- _Set exercise_
Pick out each line in the listing below that contains the string "header" and copy those lines.

Target pointing data
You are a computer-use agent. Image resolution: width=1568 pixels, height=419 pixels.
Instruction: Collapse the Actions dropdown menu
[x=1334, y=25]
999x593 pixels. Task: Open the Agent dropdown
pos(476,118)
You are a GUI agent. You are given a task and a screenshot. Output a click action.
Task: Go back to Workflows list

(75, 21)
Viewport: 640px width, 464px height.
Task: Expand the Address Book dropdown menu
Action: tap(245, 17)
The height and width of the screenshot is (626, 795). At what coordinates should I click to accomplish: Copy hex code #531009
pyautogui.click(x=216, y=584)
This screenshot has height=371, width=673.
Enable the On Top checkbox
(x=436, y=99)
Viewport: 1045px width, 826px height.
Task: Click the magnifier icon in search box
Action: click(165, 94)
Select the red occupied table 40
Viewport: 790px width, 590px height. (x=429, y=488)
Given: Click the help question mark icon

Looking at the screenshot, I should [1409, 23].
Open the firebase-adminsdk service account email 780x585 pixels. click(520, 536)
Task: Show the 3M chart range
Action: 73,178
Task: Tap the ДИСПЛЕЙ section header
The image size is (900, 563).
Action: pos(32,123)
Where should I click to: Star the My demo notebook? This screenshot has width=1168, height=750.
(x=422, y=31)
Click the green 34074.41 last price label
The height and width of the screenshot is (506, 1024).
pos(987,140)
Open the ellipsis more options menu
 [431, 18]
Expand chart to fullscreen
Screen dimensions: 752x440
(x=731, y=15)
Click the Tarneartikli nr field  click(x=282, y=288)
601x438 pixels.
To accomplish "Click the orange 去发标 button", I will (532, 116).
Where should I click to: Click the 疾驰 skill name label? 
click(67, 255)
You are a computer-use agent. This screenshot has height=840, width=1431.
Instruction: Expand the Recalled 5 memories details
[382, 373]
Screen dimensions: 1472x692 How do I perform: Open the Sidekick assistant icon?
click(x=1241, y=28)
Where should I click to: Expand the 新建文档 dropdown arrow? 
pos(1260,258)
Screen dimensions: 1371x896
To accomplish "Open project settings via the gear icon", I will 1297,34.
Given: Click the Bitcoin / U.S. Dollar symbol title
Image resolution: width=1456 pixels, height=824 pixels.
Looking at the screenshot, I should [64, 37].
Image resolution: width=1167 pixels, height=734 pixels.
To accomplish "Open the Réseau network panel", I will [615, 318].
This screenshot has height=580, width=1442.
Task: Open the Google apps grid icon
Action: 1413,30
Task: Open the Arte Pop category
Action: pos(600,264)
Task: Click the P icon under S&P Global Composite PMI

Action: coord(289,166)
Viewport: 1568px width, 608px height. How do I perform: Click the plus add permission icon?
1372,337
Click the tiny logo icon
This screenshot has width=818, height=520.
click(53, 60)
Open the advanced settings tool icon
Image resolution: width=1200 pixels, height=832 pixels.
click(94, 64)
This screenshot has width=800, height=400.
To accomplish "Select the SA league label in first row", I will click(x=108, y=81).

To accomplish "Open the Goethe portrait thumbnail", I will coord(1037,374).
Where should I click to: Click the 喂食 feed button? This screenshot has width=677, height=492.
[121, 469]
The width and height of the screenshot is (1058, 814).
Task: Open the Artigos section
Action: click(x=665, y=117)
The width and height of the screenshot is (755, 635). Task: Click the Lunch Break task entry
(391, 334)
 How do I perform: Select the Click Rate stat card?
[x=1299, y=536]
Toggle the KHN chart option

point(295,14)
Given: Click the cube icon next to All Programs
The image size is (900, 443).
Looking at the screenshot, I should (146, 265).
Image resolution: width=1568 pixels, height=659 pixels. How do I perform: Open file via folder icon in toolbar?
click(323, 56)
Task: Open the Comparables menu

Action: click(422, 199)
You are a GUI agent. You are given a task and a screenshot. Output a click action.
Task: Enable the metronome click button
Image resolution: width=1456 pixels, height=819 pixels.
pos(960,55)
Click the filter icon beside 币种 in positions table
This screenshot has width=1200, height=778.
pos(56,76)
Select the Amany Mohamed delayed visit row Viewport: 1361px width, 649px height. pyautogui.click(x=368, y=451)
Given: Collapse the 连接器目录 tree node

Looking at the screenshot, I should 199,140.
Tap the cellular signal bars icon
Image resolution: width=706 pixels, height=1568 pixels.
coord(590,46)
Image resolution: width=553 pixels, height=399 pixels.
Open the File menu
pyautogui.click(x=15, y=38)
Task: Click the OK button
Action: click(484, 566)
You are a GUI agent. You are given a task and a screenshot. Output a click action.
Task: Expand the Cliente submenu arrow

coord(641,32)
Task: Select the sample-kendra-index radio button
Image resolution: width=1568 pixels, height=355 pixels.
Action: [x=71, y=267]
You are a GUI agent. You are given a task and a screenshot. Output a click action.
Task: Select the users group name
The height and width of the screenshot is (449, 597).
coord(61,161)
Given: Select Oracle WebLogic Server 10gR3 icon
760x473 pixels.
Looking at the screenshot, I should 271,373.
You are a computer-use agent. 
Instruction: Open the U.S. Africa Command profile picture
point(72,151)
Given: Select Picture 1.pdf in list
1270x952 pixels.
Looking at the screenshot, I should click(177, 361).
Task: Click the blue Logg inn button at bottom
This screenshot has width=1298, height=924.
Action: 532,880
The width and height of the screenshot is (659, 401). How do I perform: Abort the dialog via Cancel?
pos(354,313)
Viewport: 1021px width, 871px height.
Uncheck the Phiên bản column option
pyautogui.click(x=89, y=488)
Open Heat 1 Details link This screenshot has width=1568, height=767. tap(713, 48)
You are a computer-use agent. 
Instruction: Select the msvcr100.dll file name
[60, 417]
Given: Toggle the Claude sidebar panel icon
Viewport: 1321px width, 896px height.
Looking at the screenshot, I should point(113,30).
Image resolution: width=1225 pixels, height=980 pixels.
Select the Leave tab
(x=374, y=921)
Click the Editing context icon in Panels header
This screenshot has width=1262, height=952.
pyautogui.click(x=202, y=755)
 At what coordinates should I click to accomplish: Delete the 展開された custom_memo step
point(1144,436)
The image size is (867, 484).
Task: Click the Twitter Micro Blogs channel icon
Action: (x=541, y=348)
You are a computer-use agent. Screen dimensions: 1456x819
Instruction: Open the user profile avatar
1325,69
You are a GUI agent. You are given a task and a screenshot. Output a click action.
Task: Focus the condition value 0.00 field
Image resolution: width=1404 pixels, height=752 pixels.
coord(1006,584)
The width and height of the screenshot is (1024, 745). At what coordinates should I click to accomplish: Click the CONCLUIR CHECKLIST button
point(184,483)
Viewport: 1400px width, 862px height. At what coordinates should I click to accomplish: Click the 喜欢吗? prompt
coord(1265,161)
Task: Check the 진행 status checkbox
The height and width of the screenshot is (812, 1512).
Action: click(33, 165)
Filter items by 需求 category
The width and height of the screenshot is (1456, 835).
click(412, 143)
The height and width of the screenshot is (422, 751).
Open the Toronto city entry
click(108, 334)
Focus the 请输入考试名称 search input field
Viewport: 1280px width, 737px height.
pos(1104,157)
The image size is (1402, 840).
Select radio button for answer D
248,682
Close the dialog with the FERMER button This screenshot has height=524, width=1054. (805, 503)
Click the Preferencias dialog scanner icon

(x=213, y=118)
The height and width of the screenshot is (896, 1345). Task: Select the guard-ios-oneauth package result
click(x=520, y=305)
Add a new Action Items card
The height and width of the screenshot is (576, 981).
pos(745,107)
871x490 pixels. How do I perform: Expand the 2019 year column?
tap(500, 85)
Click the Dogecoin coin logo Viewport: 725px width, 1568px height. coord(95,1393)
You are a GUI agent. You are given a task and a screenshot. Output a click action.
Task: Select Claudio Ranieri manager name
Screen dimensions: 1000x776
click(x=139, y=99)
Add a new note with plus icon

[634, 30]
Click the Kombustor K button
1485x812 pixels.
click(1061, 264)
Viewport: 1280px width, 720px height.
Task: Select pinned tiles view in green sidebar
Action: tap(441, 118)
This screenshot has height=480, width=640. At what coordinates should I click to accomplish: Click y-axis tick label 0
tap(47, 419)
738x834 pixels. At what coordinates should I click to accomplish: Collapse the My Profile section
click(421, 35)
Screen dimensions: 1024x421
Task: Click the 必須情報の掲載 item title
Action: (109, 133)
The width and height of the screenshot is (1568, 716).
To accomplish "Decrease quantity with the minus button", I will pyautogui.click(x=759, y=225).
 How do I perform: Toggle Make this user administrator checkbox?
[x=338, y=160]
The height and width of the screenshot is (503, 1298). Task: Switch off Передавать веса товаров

- _Correct output_
Task: Tap the ДИСПЛЕЙ section header
Click the Editing context icon in Panels header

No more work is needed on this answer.